Date: 01 Aug 2017

Dutch bank ING thinks the Bank of England (BOE) will vote 6-2 this week to leave UK interest rates unchanged at 0.25 per cent on Thursday. Germany’s Deutsche Bank agrees “that UK monetary policy will remain unchanged again in August” but that “at least 2 MPC members are likely to be still voting for policy tightening.” Those views seem pretty representative with Reuters stating that “most economists expect a 6-2 vote to keep rates on hold, with an outside chance of another 5-3 split if Haldane follows through and changes his vote.” But if the vote seems a foregone conclusion why should traders who look at sterling care about this week’s BOE announcement? The answer is simple.
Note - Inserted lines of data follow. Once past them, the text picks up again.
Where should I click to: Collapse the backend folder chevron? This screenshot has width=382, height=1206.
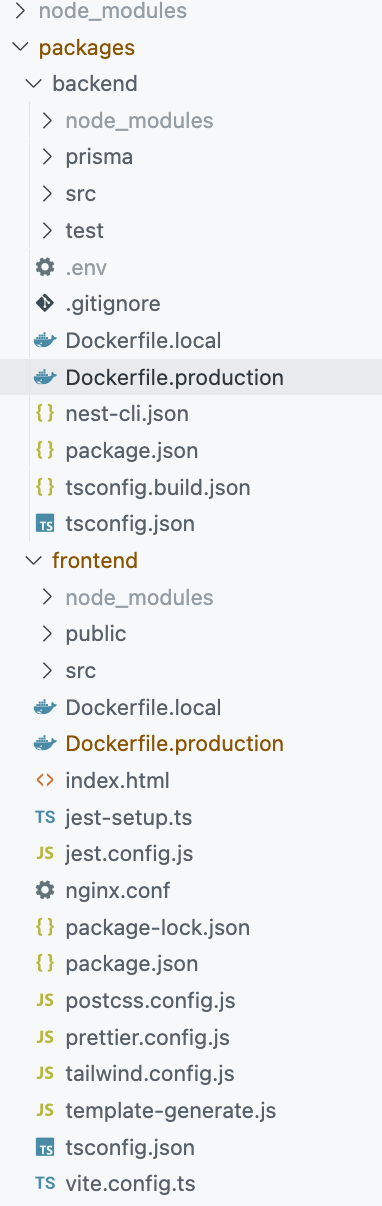34,84
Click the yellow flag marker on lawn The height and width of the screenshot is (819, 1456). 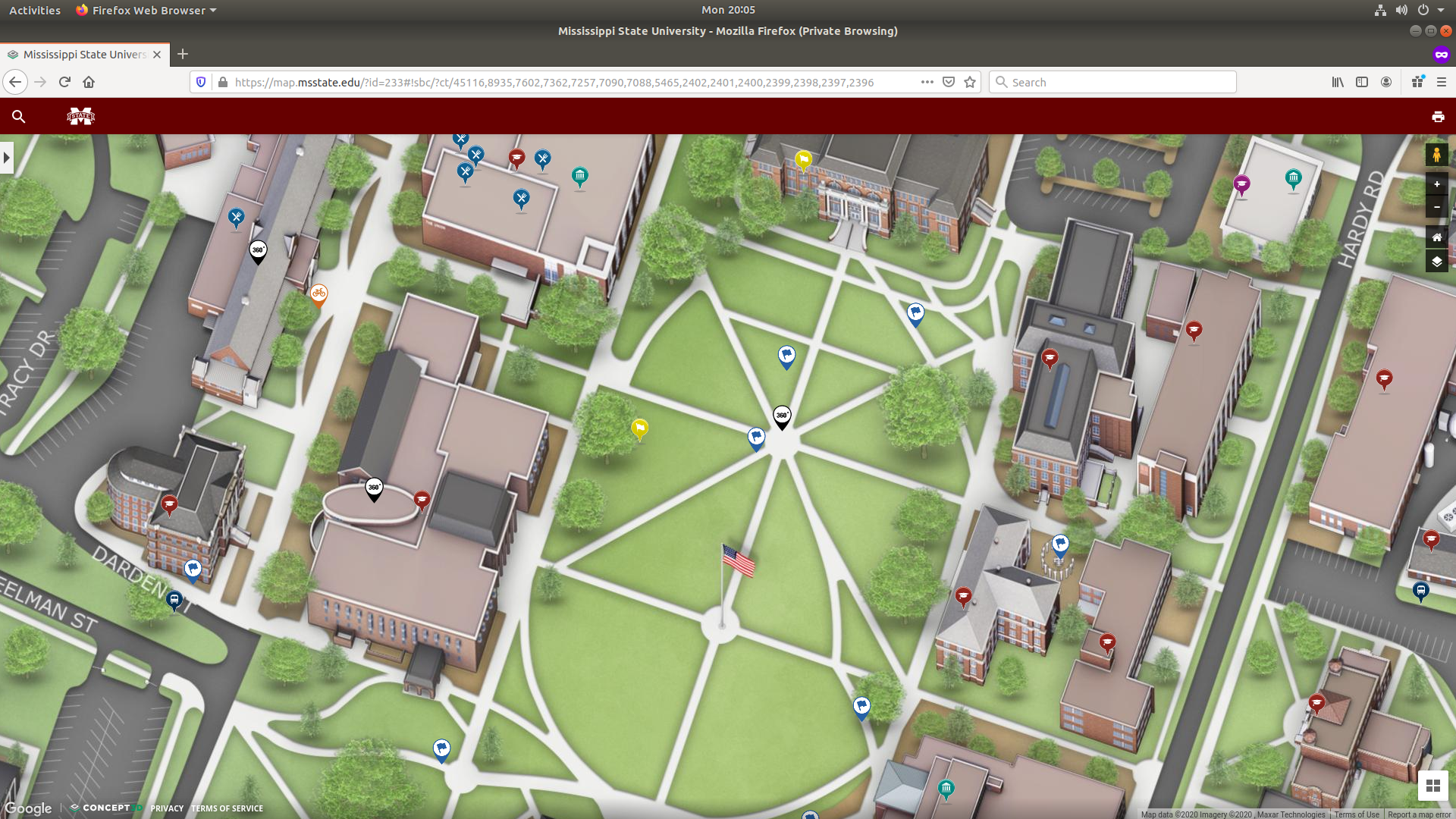pos(639,429)

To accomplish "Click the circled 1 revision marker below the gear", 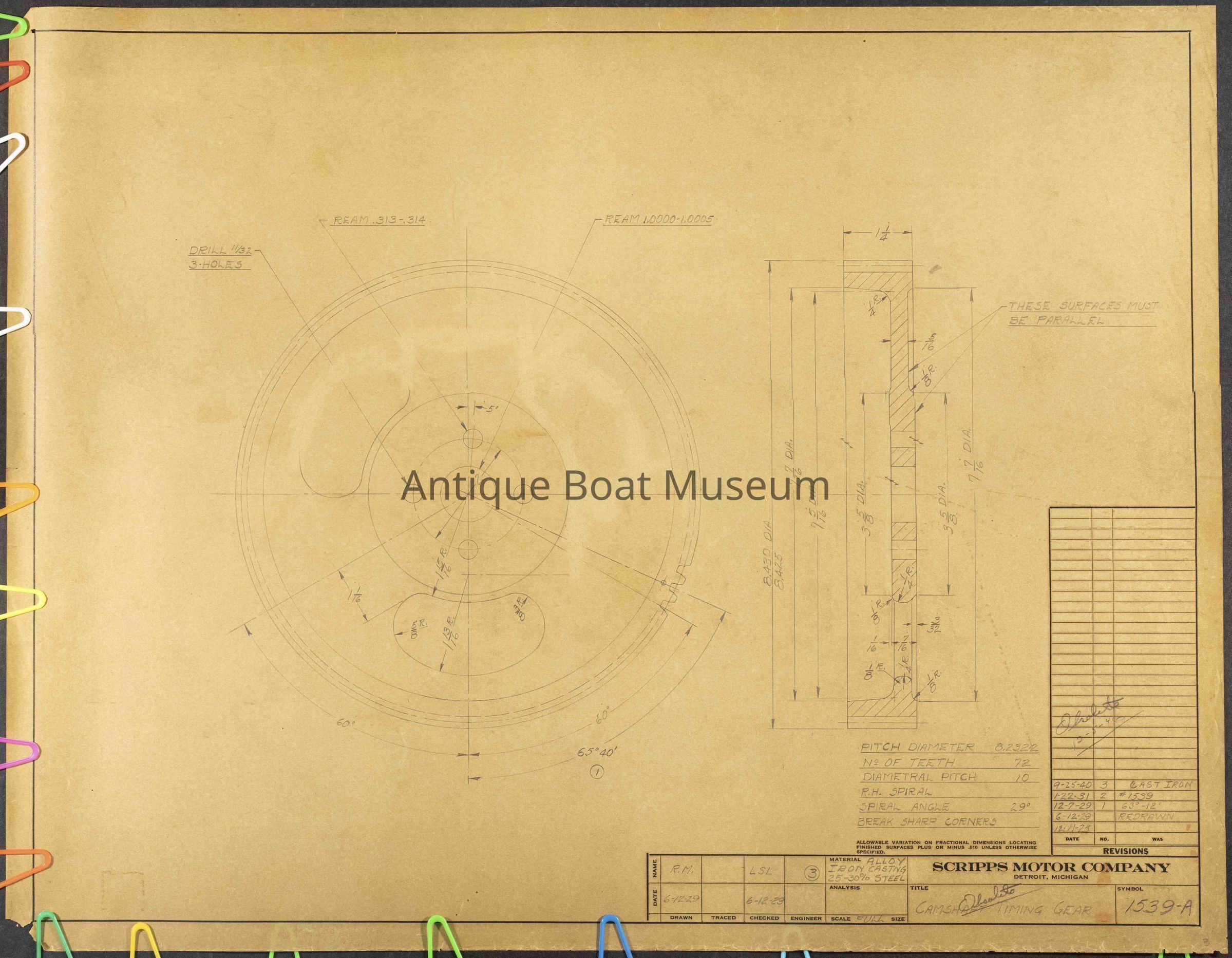I will [x=596, y=772].
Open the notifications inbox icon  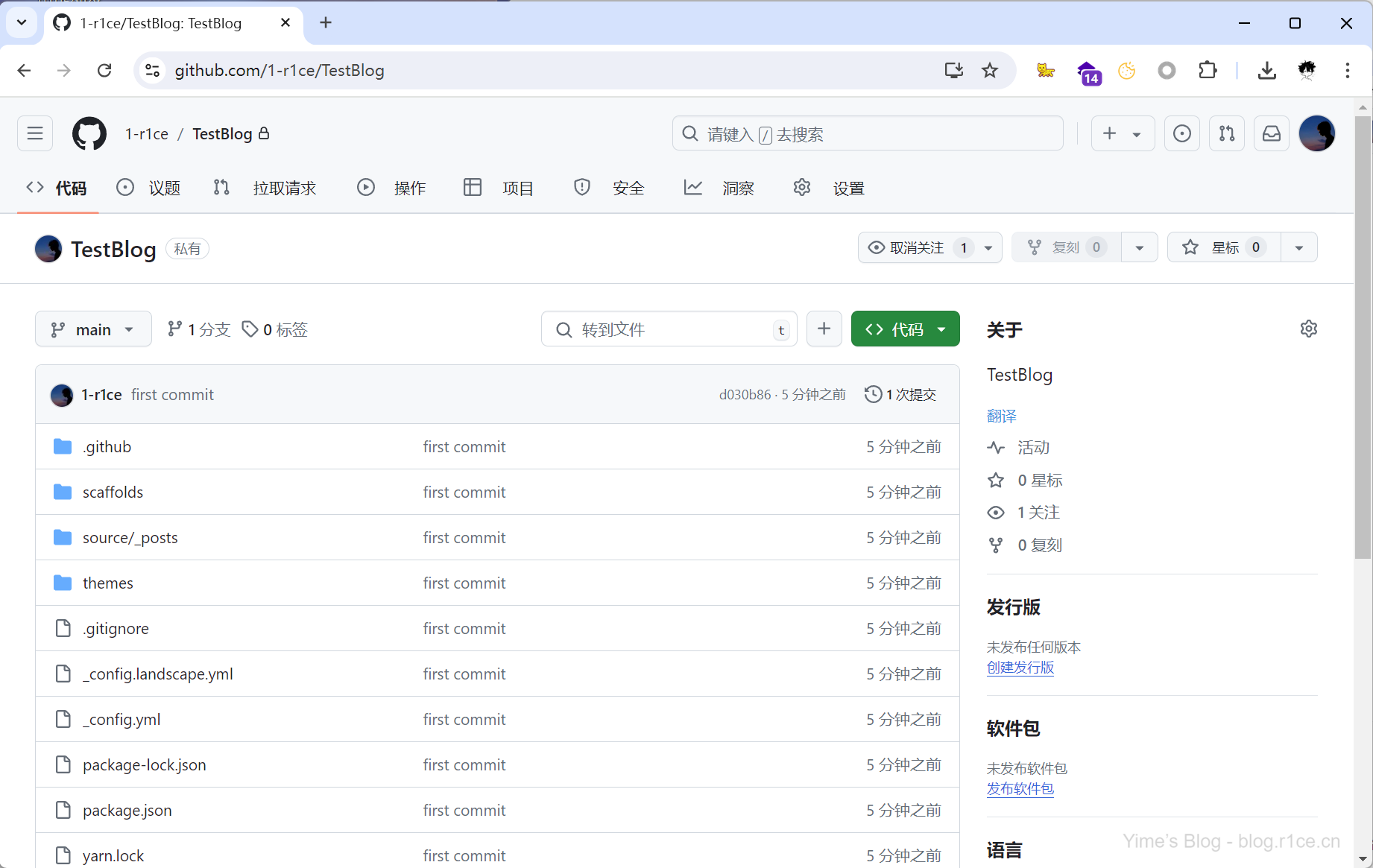(x=1271, y=134)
If the broad message from the sell side is no change in UK rates, then the presumption must be the value of sterling (GBPUSD, EURGBP, GBPJPY) going into the announcement will reflect that view. Consequently, if the Bank of England, often affectionately known by traders as the Old Lady, makes any kind of intimation that could be interpreted in a more hawkish light, the markets could be wrong-footed. As Deutsche wrote, “in terms of market implications, short end sterling rates imply a less than 10 per cent chance of tightening at [the] meeting, and a slightly less than 50 per cent chance of a hike by year-end. Relative to market pricing, then, the risks are perhaps that the Bank sounds slightly more hawkish than market expectations.” Traders don’t necessarily have to agree with Japan’s Nomura Bank that the BOE may well hike by 25 basis points but nor should they exclude the possibility that the Old Lady could stand pat but put a slightly hawkish gloss on that decision.